John Hartman, “Esi Edugyan, Victoria,” 2018
oil on linen, 48” x 54” (private collection)
Some tensions are taken for granted – between the sexes, between young and old, between visual arts and written language. Consider American realist painter Edward Hopper’s take: “If you could say it in words, there would be no reason to paint.”
Some of us, though, love that tension. We sate ourselves on words about art. We grope after adjectives, sometimes for days, to describe a favourite painting. For people like us, there are two new books on the market – John Hartman’s Many Lives Mark This Place and an experiment in flash-fiction, The Group of Seven Reimagined: Contemporary Stories Inspired by Historic Canadian Paintings.
Many Lives Mark This Place is the culmination of an ambitious five-year project by Hartman, an Ontario artist known for his expansive landscapes.
Working from photographs taken with drones, he painted 32 leading Canadian authors in a setting of their choosing. Each author first sat for a photograph in natural light.
At some point, the book became collaborative, with each writer contributing a short text about his or her chosen landscape.
Admittedly, it took time to warm to the faces and figures. I’m a huge fan of Hartman’s aerial vistas, but it felt at first like his subjects were blocking the view.
Still, Hartman’s book is about connection – of people to place – and I was soon seduced by the gullies and ridges, of both land and flesh, painted in mud browns, arterial reds and veiny blues.
John Hartman, “Thomas King above Chesterman Beach,” 2018
oil on linen, 66” x 60” (courtesy of Nicholas Metivier Gallery, Toronto)
According to the introduction, a few of the writers were “quite upset” over Hartman’s portrayal. Better than flattery, the portraits are rich with gooey paint and surreal detail – both subject and background are painted with what Hartman calls an “equal density of information.”
In Thomas King Above Chesterton Beach, for instance, elements from King’s stories – an otter, a disembodied hand, a set of infant twins – float in a strange middle-distance. Michael Winter Above Bradley’s Cove is almost entirely pink and purple, lurid but somehow sad.
John Hartman, “Michael Winter Above Bradley’s Cove,” 2017
oil on linen, 60” x 66” (courtesy of Nicholas Metivier Gallery, Toronto)
All 32 paintings are incredibly spirited and muscular, but it was the writing that twinged my nerves.
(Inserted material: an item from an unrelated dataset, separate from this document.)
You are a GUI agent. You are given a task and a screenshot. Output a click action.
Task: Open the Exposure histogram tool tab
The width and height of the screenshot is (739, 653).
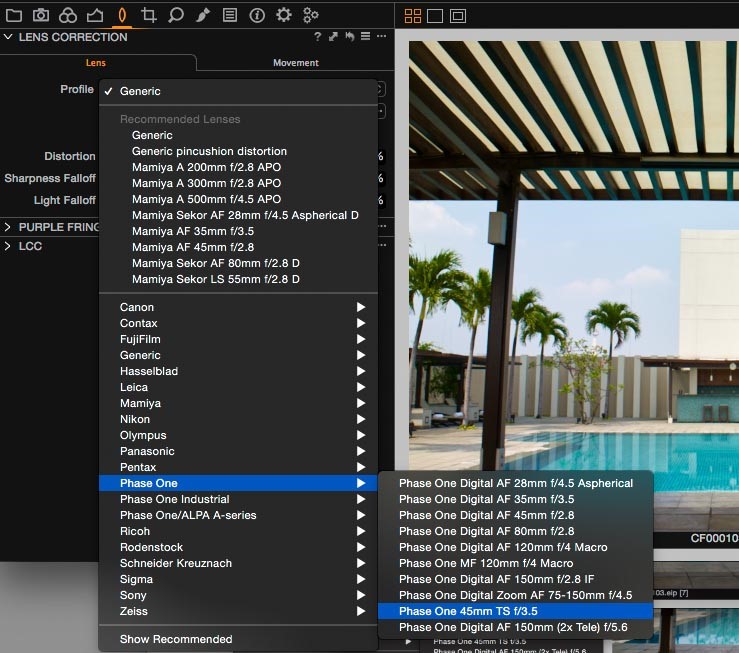click(x=95, y=15)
Noah Richler’s description of a wedding in Sandy Cove, N.S., George Bowering’s reminiscences about his youth in B.C.’s Okanagan Valley, and David Bergen’s story of faiths lost and found on the Prairies – are deeply felt and beautiful. As Richler notes: “A place without stories is just a landscape.”
It could be that Hartman’s book is a tough act to follow, but The Group of Seven Reimagined, edited by Karen Schauber, a pairing of famous paintings with flash (or brief) fiction, is more novel but less intimate. It’s hard to mess with the utterly familiar mythology of the Group of Seven, so much credit must be given for trying.
The book’s aim – to eschew art interpretation in favour of “flights of fancy” is interesting, but doesn’t always succeed. The best pairings are where a writer maintains some connection to the painting – Alfred DePew’s assumption of Lawren Harris’ voice, for example, or Yael Maree’s poetic description of A.J. Casson’s forest – “infinite shades of seafoam, chartreuse, lime and olive.”
But where flights become too fanciful, and paintings are treated as mere writing prompts, all sense of connection is lost. In fairness, this approach to the Group of Seven may be exciting and refreshing to less conservative readers (Finally! Some pluck! A little audacity!) But others will mourn that here words and art remain singular, lonely entities. ■
Many Lives Mark This Place by John Hartman: Figure 1 Publishing, Vancouver, 2019.
The Group of Seven Reimagined: Contemporary Stories Inspired by Historic Canadian Paintings, edited by Karen Schauber: Heritage House, Victoria, 2019.